TheSecondComing · 09/10/2011 20:17

This reply has been deleted

Message withdrawn at poster's request.

MothInMyKecks · 09/10/2011 20:17

I second the idea for getting a call log from his mobile phone provider - or check through his phone bills if they're itemized to pick up unknown numbers. You have time, dates and duration's of all calls...

I wouldn't know what to do either OP, but I feel so sorry for you. It must be sickening. It's most definitely a trust-breaker and until he takes his actions very seriously, he won't take your hurt seriously either. If he cannot at least agree that he as betrayed his marriage vows, then I'd very much doubt that a reconciliation is possible.

If he sees that he's been unfaithful (and let's get that very straight here - he has been unfaithful - he has betrayed you by being on intimate terms with another woman and no amount of saying that it was a 'joke' is going to change that Sad), then you at least have a chance of sorting things out. Going through emails, FB, call logs is very hard and exhausting and altogether an unpleasant experience for anyone doing it.

Your DH needs to remember that trust is everything, but it doesn't come automatically.
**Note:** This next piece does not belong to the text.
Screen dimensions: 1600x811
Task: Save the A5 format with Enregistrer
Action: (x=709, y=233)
We take it for granted when it's there, but it leaves a bloody great big scar when it's gone.

stepawayfromtheecclescakes · 09/10/2011 20:19

If you have his laptop could you maybe contact her tell her you know whats been going on and suggest she tell you everything then 'fuck off to the far side of fuck and when she gets there fuck off some more' (unashamedly stolen from some other thread)

NewShooz · 09/10/2011 20:20

Well I thought so Vikingblood!

That's the really annoying/confusing/stupid thing FAB, he really has nothing to hide as far as facebook, phone, home email etc
He has never once told me not to look at any of it. Plenty of times he has asked me to check his emails to see if something has come through if I happen to be on the laptop, so surely he wouldn't do if there was more to it?...
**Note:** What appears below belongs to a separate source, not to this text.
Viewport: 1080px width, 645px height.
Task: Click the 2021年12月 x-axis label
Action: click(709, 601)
BUT...the work email could be a whole different ballgame couldn't it?!

Also he does do overtime, or text to say he is going to be late now and again, but she has left work now, and lives miles away so I have never worried.

OP posts:
stepawayfromtheecclescakes · 09/10/2011 20:21

password is likely to be your name or DD name, worth a try usernames are usually full name or initial then surname. try them all

AnyCorpseFucker · 09/10/2011 20:21

Stop taking any blame for not having sex as much as you used to

Real men will understand the reason why, not message work colleagues complaining about it and askin to see their tits Hmm

You shouldn't have to "get through to him" about how he has humiliated you...that is up to him

he should be abject in his apologies and beating himself up about it

it's not a "mistake" otherwise, is it ?

MothInMyKecks · 09/10/2011 20:23

left a bit off the end of what I was trying to say - sorry.
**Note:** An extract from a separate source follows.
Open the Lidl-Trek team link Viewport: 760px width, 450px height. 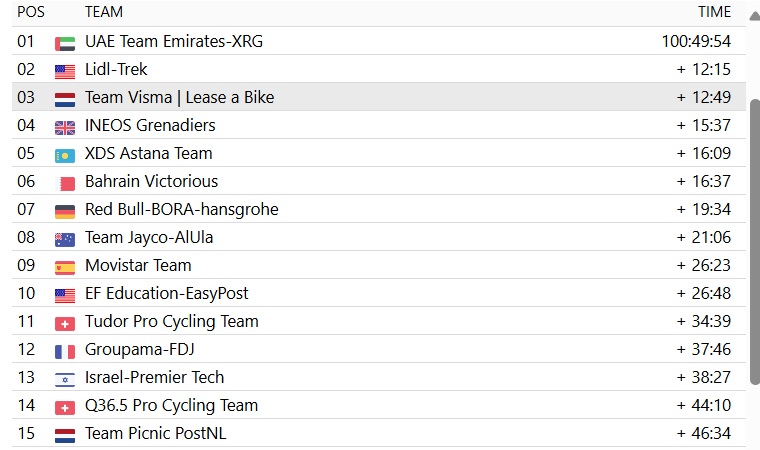116,70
Going through emails, FB, call logs is very hard and exhausting and altogether an unpleasant experience for anyone doing it, but it's got to be done. You have to do it if you've any chance of finding out that he can be trusted in future. It's shite doing it, but do not be persuaded by anyone that you shouldn't. You should.

stepawayfromtheecclescakes · 09/10/2011 20:23

long shot I know but was this 'show me your tits' an in joke in the office? still distasteful but is possible

AnyCorpseFucker · 09/10/2011 20:23

he could have another mobile phone

he could have another email address

don't get shafted by naivety, OP

be open to any possibility

you have had a heads-up as to the sort of man you are married to

take note

MothInMyKecks · 09/10/2011 20:25

I wouldn't be doing any guessing for the password.

Phone him now and ask him for it.

NewShooz · 09/10/2011 20:25

Stepaway I could easily find her on facebook and send her a message. I did think about that earlier actually, but then I thought...what do I say to her? - Oh I saw my husband was being a fucking immature disloyal twat the other night and practically coming on to you, so fuck off will you.